То ли гостья, то ли пленница со вздохом отдала себя в руки… тюремщиц. Хотя уж что-что, а снять простое домашнее платье без шнуровки, с одним поясом, сумела бы и сама. Равно как и натянуть белую, как у прочих девушек, рубаху и распустить волосы. В монастыре прислуги не было.
Завтрак девы в белом принесли сюда же. Или это был ужин. Эйда давно потеряла счет дням.
Дамы удалились, пообещав вернуться через час.
Эйда осторожно отпила из бокала.
И от беспросветной тоски захотелось взвыть. Очередная ловушка! А ты чего ждала?
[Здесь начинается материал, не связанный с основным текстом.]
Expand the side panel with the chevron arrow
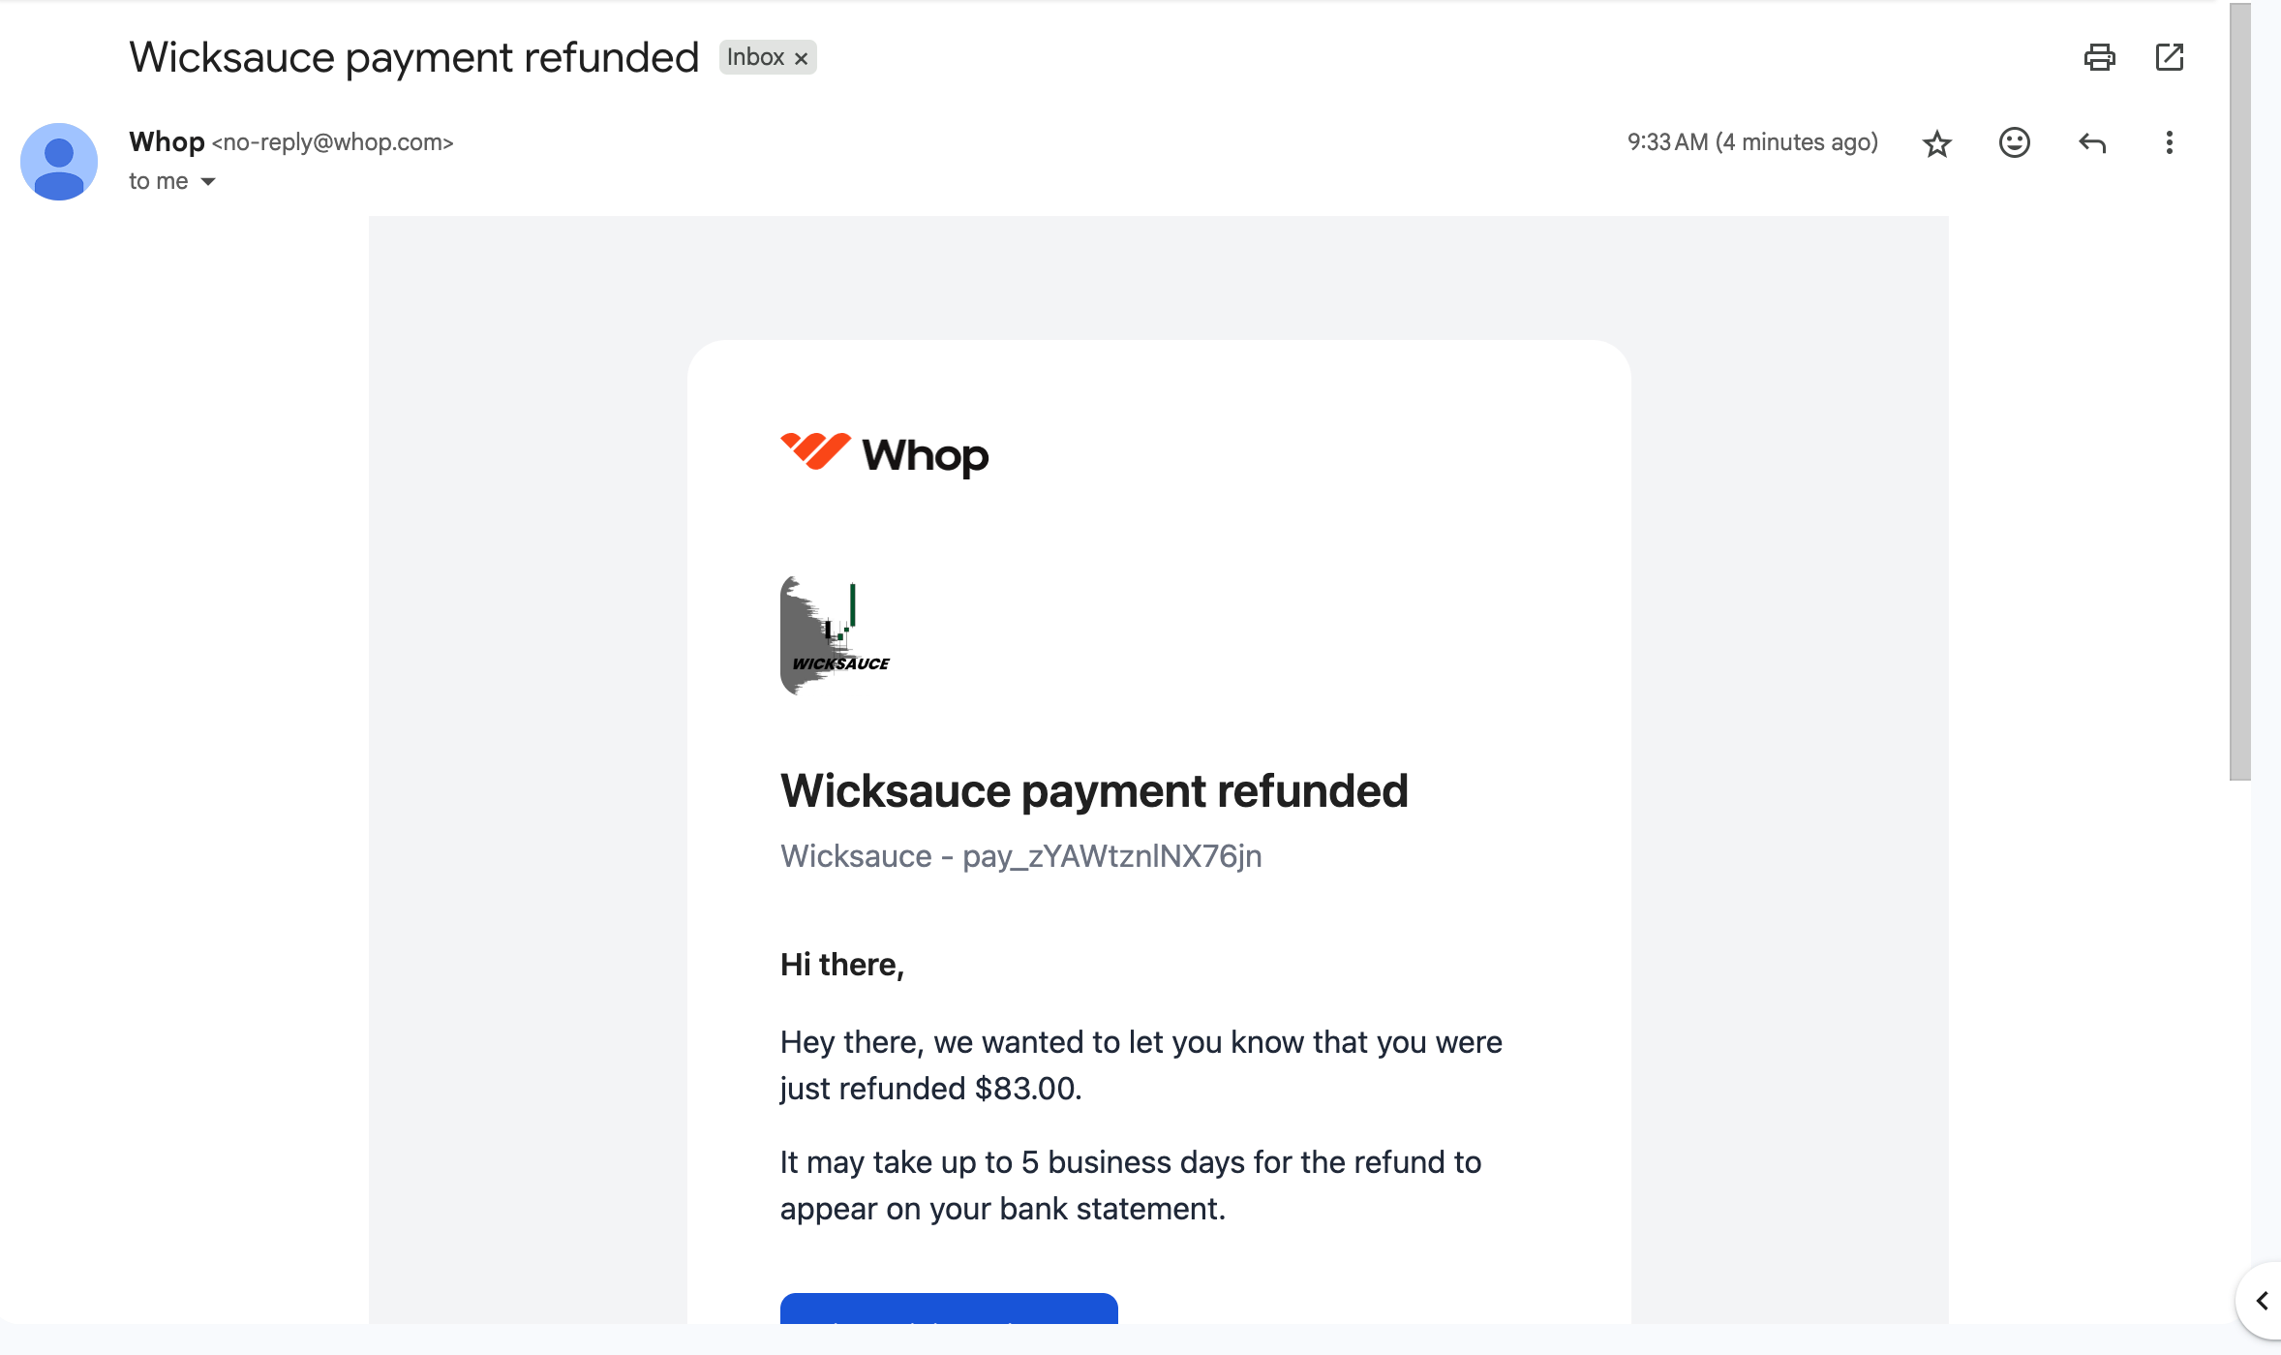Viewport: 2281px width, 1355px height. click(x=2262, y=1301)
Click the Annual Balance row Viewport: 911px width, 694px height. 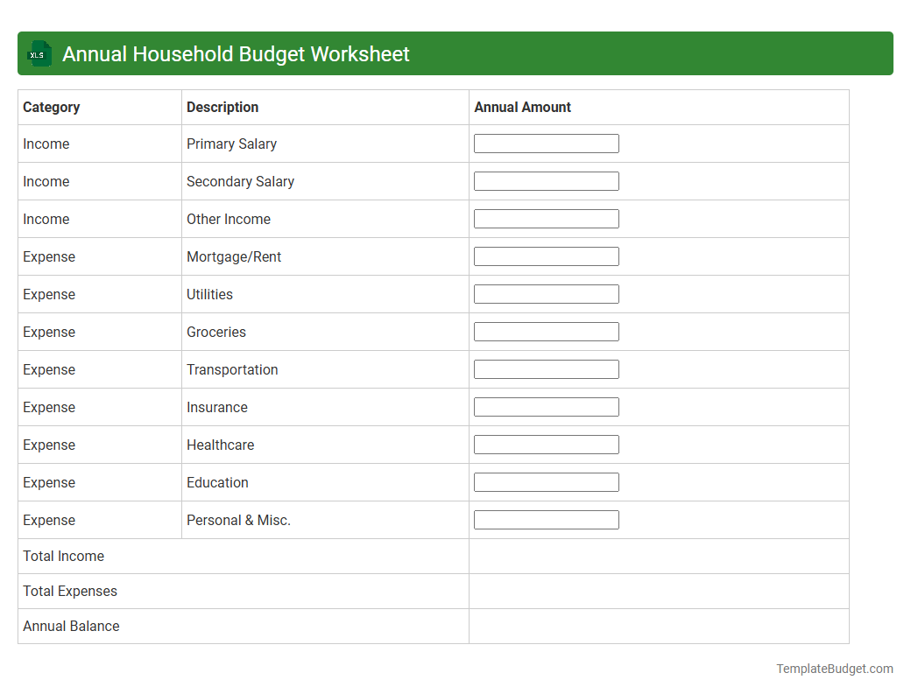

Учитель говорил, что «гостье» предстоит путешествие. Это и есть тот самый «праздник», ради которого ее собираются опоить невесть чем?
А вот возвращать им невыпитое вино нельзя. В монастыре Эйде не раз и не два пара крепких сестер вцеплялась в руки и плечи, а третья вливала в глотку сонную дрянь.
Дело ясно, как Светлые Сады Творца, куда Эйду Таррент никогда не примут. Ее опять использовали. Или попытались. А получив, что нужно, или, напротив, убедившись в полной бесполезности – нашли пленнице новое применение.
Значит – от вина нужно избавиться. Куда вылить? Как назло – в комнате ни единого пустого сосуда, кроме… Ну, разумеется!
Вне всяких сомнений, жидкости из этого бокала – в ночном горшке самое место! И сок из чаши пойдет туда же. Лучше перетерпеть жажду, чем бессмысленно улыбаться, когда придут резать. А что точно придут, можно уже не сомневаться.
Нож для фруктов не годится никуда – погнется сразу. Оббить края бокала? Сразу заметят. Шпилька?
Проклятие, да даже будь у Эйды настоящее оружие – она не умеет им пользоваться! Роджер Ревинтер вряд ли был хорошим бойцом – теперь ей это ясно. Но оказать ему серьезное сопротивление Эйда не смогла. Хоть вырывалась, царапалась и кусалась, как никогда в жизни… Ни до, ни после.
Творец милосердный, дай вырваться отсюда и вырвать из их лап дочь – если она здесь!
Эйда каждый день молилась Творцу – пока ее везли из Лиара в Лютену. Молилась с утра до ночи. Чтобы за ее грехи (раз их, наверное, так много!) покарали ее одну, а не Ирию и не Иден. Ири была лучшим человеком в подзвездном мире, но она погибла. А самая бесполезная из ее сестер до сих пор жива. И по-прежнему не способна защитить ни себя, ни собственное дитя!
– Творец милосердный, я помню, что на моих руках кровь Анри Тенмара, но молю тебя – я одна виновна, одна! Если с меня еще не довольно… если… Но Мирабелла ни в чём не успела провиниться! Возьми у меня, что хочешь, что я еще могу отдать! – но спаси мою дочь ради…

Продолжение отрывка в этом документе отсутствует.